PROBLEM STATEMENT> Copy the data from the line with "Task: Uncheck the RG-1 group checkbox" up to and including the line with "click(935, 302)", keeping every line, and add 41 to each coordinate in the answers.

─── PROVIDED DATA

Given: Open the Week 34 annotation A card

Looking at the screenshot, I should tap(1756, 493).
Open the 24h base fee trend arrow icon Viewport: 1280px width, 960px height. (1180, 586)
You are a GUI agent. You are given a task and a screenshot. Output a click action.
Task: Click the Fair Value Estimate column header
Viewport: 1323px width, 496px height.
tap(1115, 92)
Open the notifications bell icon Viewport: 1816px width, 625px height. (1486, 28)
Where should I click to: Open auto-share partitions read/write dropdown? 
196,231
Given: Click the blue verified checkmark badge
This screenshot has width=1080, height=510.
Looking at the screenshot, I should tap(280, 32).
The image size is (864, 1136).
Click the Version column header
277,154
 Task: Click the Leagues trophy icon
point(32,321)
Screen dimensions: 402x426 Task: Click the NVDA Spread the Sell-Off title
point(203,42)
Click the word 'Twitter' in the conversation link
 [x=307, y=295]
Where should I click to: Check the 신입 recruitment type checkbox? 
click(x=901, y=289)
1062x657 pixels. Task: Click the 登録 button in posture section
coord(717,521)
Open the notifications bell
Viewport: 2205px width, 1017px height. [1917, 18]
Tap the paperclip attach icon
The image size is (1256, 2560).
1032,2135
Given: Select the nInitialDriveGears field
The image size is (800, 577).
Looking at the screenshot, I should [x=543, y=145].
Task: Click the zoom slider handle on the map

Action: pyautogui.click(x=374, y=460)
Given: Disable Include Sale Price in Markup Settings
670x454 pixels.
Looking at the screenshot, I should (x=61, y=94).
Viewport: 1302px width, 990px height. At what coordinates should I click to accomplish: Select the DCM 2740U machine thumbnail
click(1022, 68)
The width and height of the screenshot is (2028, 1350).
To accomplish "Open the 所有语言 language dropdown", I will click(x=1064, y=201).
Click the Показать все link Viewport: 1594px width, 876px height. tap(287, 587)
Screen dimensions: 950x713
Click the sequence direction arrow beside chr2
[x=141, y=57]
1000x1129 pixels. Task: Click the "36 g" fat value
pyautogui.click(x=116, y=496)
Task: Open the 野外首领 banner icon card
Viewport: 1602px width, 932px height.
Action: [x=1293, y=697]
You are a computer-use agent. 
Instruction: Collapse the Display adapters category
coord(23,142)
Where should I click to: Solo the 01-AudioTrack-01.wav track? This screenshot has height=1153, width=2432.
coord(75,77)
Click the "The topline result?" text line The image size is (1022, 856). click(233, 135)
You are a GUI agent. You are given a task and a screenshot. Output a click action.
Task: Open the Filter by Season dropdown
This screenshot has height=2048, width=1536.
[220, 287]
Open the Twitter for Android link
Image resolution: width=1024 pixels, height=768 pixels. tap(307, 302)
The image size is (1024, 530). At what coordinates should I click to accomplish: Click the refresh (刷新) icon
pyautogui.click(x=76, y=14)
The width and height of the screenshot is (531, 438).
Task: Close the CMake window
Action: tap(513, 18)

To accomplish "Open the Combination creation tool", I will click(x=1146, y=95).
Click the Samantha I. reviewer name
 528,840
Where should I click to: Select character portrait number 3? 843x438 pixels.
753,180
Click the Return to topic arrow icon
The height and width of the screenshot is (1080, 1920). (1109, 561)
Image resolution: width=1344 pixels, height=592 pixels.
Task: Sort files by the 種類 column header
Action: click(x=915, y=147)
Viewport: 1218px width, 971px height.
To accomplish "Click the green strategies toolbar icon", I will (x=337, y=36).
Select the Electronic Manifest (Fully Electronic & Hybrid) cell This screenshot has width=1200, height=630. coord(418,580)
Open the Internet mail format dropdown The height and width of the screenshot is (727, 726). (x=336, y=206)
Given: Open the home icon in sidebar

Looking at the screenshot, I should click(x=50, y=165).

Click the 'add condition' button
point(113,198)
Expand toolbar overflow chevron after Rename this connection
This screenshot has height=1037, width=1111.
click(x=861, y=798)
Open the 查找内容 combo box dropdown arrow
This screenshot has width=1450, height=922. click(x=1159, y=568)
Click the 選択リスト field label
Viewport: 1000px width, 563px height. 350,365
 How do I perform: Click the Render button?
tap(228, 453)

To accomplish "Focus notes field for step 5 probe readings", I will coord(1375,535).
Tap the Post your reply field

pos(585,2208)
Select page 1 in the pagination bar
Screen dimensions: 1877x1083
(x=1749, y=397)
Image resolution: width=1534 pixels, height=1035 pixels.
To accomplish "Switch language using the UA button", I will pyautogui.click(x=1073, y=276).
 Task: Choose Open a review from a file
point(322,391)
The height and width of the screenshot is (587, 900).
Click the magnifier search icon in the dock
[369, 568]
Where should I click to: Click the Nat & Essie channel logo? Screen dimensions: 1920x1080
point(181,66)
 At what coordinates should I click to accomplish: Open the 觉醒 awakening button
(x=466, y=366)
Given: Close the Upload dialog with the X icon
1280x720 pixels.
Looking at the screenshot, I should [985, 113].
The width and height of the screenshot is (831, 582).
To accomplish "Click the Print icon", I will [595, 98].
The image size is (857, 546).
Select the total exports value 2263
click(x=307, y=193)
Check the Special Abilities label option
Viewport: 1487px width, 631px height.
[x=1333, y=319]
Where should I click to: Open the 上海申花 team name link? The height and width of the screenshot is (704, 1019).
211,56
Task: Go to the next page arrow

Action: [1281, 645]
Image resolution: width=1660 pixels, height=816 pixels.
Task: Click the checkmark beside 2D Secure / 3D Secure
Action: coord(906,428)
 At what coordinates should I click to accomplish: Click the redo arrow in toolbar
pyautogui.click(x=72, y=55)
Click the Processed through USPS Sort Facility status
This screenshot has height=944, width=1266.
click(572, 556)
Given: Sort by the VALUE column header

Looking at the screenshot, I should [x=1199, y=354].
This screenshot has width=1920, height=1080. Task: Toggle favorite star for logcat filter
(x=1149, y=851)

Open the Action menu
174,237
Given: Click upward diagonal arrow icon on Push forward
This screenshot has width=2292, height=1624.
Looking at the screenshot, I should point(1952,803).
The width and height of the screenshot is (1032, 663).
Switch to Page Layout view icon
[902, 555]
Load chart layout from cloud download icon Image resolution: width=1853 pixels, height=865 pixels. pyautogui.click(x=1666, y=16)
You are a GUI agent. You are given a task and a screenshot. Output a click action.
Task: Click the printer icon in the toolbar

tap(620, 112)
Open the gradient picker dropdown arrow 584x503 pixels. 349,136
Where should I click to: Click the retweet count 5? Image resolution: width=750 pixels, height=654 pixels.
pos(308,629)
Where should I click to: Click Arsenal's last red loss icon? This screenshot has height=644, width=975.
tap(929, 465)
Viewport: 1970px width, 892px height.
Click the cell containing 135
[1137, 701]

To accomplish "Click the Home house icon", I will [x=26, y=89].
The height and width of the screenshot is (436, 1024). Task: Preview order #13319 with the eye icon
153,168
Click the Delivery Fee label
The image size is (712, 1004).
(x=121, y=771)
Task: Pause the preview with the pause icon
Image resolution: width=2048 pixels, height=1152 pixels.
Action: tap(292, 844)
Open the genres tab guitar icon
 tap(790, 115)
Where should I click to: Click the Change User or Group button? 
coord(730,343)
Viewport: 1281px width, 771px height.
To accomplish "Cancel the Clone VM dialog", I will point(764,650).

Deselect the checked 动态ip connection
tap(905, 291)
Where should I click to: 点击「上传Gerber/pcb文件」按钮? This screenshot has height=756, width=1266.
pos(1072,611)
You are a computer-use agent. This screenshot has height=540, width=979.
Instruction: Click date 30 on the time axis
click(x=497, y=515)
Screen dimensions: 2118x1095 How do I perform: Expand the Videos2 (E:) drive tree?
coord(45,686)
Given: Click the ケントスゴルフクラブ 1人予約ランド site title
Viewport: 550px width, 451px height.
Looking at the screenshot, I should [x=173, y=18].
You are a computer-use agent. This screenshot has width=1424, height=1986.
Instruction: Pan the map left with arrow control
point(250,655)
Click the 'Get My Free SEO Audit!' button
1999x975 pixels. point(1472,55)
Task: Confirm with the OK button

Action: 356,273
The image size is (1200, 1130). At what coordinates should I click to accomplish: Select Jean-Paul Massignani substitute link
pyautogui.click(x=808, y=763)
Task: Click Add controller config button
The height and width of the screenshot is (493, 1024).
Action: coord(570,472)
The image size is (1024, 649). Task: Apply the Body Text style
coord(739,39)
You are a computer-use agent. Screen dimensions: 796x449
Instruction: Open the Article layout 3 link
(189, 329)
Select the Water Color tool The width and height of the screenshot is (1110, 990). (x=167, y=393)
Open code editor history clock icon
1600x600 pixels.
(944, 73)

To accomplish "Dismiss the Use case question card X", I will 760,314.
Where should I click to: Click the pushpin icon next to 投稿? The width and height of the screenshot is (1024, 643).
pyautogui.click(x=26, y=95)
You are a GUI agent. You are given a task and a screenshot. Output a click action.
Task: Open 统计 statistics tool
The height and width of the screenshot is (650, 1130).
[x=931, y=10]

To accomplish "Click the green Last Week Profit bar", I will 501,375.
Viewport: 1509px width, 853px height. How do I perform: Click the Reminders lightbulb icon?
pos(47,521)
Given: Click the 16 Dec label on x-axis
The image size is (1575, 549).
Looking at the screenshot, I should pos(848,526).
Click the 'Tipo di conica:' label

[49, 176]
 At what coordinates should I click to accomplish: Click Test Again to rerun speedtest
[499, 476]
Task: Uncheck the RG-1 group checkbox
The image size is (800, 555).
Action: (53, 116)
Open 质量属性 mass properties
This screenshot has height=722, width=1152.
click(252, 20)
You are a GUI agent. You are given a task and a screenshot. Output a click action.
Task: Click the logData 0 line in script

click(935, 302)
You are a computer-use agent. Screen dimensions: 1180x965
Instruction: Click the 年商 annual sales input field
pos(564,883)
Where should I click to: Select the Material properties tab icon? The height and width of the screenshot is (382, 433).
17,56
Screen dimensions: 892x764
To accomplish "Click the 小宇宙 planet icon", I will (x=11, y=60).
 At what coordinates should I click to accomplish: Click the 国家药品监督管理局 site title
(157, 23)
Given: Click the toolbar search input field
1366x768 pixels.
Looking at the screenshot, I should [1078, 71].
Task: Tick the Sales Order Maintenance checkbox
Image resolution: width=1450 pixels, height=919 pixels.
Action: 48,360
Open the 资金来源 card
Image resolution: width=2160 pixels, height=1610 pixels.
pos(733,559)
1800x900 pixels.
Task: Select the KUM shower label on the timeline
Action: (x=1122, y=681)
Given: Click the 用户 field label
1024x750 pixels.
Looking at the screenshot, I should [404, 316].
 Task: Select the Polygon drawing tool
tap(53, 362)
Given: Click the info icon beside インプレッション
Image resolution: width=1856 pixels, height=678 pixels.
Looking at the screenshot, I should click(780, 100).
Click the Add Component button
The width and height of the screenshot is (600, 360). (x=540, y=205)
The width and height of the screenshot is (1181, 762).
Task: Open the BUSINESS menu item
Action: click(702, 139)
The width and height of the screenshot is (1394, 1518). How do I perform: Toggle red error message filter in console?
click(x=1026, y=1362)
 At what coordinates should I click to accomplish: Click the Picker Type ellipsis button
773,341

──────

SOLUTION TO THIS TASK>
Task: Uncheck the RG-1 group checkbox
The image size is (800, 555).
Action: (94, 157)
Open 质量属性 mass properties
This screenshot has height=722, width=1152.
click(293, 61)
You are a GUI agent. You are given a task and a screenshot. Output a click action.
Task: Click the logData 0 line in script

click(976, 343)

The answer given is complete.